▸ Texto apresentado
....

Estamos vivendo numa pseudodemocracia política que
coloca em risco o elemento essencial da democracia, ou seja,
o respeito à diversidade. Não existe democracia
de fato sem o respeito às diferenças que nos
marcam e que são ricas na construção
da identidade do país. O julgamento de Edson Neris
inaugurou um novo espaço na defesa de nossa orientação
sexual e traz no seu bojo uma perspectiva de que a justiça
está sendo feita, apesar de tamanha atrocidade.
O
Julgamento de Edson Neris, uma questão de justiça
Beto
de Jesus
Na
madrugada do dia 6 de fevereiro de 2000, a cidade de São
Paulo, mais precisamente a Praça da República,
foi palco de um dos crimes de ódio mais bárbaros
envolvendo um homossexual. Edson Neris foi morto a socos e
pontapés por um grupo de skinheads pelo simples fato
de ser homossexual.
A manifestação de carinho com seu companheiro
foi o código que revelou sua orientação
sexual e causou esse triste fim. Eles não estavam fazendo
sexo ou algo que perturbasse os transeuntes do local. Estavam
simplesmente de mãos dadas, caminhando pelas alamedas
da praça.
Toda
vez que penso nisso, não consigo deixar de imaginar
cenas que me causam raiva e ímpeto de me colocar à
frente para mudá-las. Cenas que me causam esse mal-estar
são das crianças vendendo balas nos faróis
ao invés de estarem na escola e tendo seu direito de
brincar assegurado; de idosos que dormem nas ruas depois de
terem dado a vida construindo nosso país; da horda
de desempregados sem saúde, sem moradia, sem escola.
De fato, Caetano Veloso tem razão quando canta alguma
coisa está fora da nova ordem mundial.
Estamos
vivendo numa pseudodemocracia política com ingredientes
de um fascismo social que coloca em risco o elemento essencial
da democracia, ou seja, o respeito à diversidade. Não
existe democracia de fato sem o respeito às diferenças
que nos marcam e que são ricas na construção
da identidade do país. Somos um país miscigenado,
um caldeirão de culturas, tendo um tecido social composto
por etnias, orientações, desejos, gostos.
Numa
ação quase que exemplar, que na verdade deveria
ser o modus operandi da polícia, os assassinos foram
presos algumas horas depois bebendo despreocupadamente em
um bar que reunia skinheads na cidade. Os policiais chegaram
até o seu paradeiro a partir do depoimento de um homossexual
que vive nas ruas. Triste sina desses rapazes, pois ao analisarmos
com mais atenção o perfil dos mesmos percebemos
que na sua maioria são pessoas tão discriminadas
como os homossexuais. São na sua maioria de origem
muito humilde, com subemprego, baixa escolaridade, nordestinos
e afrodescendentes. É o refinamento do fascismo social.
Quando excluídos matam excluídos.
Com
a prisão dos mesmos, os grupos de militância
homossexual iniciaram uma saga para que esse caso emblemático
fosse referencial e exemplar em sua punição,
agindo de forma pedagógica para que outros não
aconteçam. Iniciamos um trabalho muito intenso junto
à mídia em geral, fornecendo informações
para os jornais, revistas, televisões, rádios
e internet. Construímos um site para divulgar as informações
sobre o caso, bem como manter a memória de crime bárbaro
como sinal de um marco contra a homofobia e a intolerância.

....

▸ Registros
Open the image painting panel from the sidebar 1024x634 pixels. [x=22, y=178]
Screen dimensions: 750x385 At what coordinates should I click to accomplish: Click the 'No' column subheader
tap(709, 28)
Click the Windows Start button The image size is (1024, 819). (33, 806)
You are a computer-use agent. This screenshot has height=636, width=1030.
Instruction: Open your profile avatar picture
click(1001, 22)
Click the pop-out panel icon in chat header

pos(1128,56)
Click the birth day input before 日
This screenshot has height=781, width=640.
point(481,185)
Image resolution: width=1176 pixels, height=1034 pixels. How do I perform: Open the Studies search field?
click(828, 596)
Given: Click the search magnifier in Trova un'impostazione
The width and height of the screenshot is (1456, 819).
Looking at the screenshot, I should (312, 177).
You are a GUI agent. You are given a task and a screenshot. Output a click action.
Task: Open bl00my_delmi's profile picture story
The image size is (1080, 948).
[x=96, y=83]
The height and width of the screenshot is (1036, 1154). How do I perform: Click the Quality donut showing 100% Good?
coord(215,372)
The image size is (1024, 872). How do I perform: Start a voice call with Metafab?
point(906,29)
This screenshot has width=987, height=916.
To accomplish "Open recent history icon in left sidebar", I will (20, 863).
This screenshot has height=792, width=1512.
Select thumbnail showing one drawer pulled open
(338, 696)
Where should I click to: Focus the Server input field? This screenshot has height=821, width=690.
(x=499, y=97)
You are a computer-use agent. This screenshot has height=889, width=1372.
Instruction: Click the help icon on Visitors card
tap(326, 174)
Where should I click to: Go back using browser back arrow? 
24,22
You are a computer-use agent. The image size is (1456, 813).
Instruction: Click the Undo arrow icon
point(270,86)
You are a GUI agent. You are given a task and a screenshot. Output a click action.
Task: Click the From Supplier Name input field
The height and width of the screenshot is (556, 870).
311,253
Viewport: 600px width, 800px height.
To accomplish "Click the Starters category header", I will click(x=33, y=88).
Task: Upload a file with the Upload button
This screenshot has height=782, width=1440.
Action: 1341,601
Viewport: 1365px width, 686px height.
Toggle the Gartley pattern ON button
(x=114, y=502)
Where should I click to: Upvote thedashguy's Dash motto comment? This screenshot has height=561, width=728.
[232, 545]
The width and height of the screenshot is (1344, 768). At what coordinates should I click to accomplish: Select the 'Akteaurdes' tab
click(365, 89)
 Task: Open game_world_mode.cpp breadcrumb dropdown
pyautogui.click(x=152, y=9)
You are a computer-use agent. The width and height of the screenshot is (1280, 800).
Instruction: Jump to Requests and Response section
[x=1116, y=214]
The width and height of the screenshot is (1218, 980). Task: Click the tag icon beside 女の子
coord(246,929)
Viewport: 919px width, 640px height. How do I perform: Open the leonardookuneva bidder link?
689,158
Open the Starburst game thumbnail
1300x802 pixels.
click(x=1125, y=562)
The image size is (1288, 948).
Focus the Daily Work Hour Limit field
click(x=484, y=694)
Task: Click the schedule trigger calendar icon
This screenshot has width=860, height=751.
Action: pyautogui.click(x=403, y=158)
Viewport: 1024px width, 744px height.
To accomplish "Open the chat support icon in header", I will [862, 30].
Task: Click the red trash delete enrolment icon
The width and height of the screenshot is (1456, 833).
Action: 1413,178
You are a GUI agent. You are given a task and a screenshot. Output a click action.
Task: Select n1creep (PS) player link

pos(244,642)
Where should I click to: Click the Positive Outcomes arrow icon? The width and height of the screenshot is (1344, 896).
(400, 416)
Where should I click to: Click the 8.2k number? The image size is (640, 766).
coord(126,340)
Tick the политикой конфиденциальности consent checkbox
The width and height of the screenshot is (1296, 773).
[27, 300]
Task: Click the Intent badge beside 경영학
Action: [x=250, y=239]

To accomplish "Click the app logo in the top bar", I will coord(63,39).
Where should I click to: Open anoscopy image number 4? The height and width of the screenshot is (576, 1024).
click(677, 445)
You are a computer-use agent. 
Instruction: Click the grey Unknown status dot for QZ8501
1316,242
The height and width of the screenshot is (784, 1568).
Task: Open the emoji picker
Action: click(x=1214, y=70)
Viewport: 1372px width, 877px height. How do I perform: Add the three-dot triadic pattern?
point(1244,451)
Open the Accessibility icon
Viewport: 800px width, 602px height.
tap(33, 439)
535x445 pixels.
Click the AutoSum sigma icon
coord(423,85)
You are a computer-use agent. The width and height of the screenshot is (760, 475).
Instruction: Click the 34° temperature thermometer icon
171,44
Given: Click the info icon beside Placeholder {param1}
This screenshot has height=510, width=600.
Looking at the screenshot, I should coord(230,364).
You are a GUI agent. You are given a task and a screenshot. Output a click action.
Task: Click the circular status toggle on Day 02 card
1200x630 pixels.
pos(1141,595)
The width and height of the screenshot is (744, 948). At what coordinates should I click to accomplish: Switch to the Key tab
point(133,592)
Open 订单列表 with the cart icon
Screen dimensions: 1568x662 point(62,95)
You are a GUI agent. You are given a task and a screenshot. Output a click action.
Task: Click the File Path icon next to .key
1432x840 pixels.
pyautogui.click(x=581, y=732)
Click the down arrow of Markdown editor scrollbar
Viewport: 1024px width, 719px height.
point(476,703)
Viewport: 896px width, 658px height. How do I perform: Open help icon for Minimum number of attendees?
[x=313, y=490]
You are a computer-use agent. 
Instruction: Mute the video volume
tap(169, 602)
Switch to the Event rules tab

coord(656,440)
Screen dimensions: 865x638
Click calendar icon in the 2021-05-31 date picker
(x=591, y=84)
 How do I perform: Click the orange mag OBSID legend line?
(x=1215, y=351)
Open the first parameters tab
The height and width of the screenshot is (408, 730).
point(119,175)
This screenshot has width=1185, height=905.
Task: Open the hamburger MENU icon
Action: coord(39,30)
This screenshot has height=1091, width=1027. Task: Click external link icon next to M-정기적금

....

▸ O que se pede
- 1) Reescreva em forma de lista o parágrafo do texto sobre o julgamento de Edson Neris que começa com "Numa ação quase que exemplar", mantendo os fatos principais.
- 2) Formate como lista numerada os registros do trecho que vai da linha que contém "Click the Windows" até a linha que contém "(x=114, y=502)", ambas incluídas, deixando de fora as linhas em branco.
O texto e os registros não têm relação entre si.

▸ Respostas das tarefas
- 1)
- A polícia agiu de forma quase exemplar, como deveria ser seu modo habitual de atuar.
- Os assassinos foram presos poucas horas depois, bebendo despreocupadamente num bar da cidade frequentado por skinheads.
- Os policiais chegaram até eles a partir do depoimento de um homossexual que vive nas ruas.
- A maioria desses rapazes é tão discriminada quanto os homossexuais: são de origem muito humilde, com subemprego e baixa escolaridade, nordestinos e afrodescendentes.
- Isso é o refinamento do fascismo social: excluídos matando excluídos.

- 2)
1. Click the Windows Start button The image size is (1024, 819). (33, 806)
2. You are a computer-use agent. This screenshot has height=636, width=1030.
3. Instruction: Open your profile avatar picture
4. click(1001, 22)
5. Click the pop-out panel icon in chat header
6. pos(1128,56)
7. Click the birth day input before 日
8. This screenshot has height=781, width=640.
9. point(481,185)
10. Image resolution: width=1176 pixels, height=1034 pixels. How do I perform: Open the Studies search field?
11. click(828, 596)
12. Given: Click the search magnifier in Trova un'impostazione
13. The width and height of the screenshot is (1456, 819).
14. Looking at the screenshot, I should (312, 177).
15. You are a GUI agent. You are given a task and a screenshot. Output a click action.
16. Task: Open bl00my_delmi's profile picture story
17. The image size is (1080, 948).
18. [x=96, y=83]
19. The height and width of the screenshot is (1036, 1154). How do I perform: Click the Quality donut showing 100% Good?
20. coord(215,372)
21. The image size is (1024, 872). How do I perform: Start a voice call with Metafab?
22. point(906,29)
23. This screenshot has width=987, height=916.
24. To accomplish "Open recent history icon in left sidebar", I will (20, 863).
25. This screenshot has height=792, width=1512.
26. Select thumbnail showing one drawer pulled open
27. (338, 696)
28. Where should I click to: Focus the Server input field? This screenshot has height=821, width=690.
29. (x=499, y=97)
30. You are a computer-use agent. This screenshot has height=889, width=1372.
31. Instruction: Click the help icon on Visitors card
32. tap(326, 174)
33. Where should I click to: Go back using browser back arrow? 
34. 24,22
35. You are a computer-use agent. The image size is (1456, 813).
36. Instruction: Click the Undo arrow icon
37. point(270,86)
38. You are a GUI agent. You are given a task and a screenshot. Output a click action.
39. Task: Click the From Supplier Name input field
40. The height and width of the screenshot is (556, 870).
41. 311,253
42. Viewport: 600px width, 800px height.
43. To accomplish "Click the Starters category header", I will click(x=33, y=88).
44. Task: Upload a file with the Upload button
45. This screenshot has height=782, width=1440.
46. Action: 1341,601
47. Viewport: 1365px width, 686px height.
48. Toggle the Gartley pattern ON button
49. (x=114, y=502)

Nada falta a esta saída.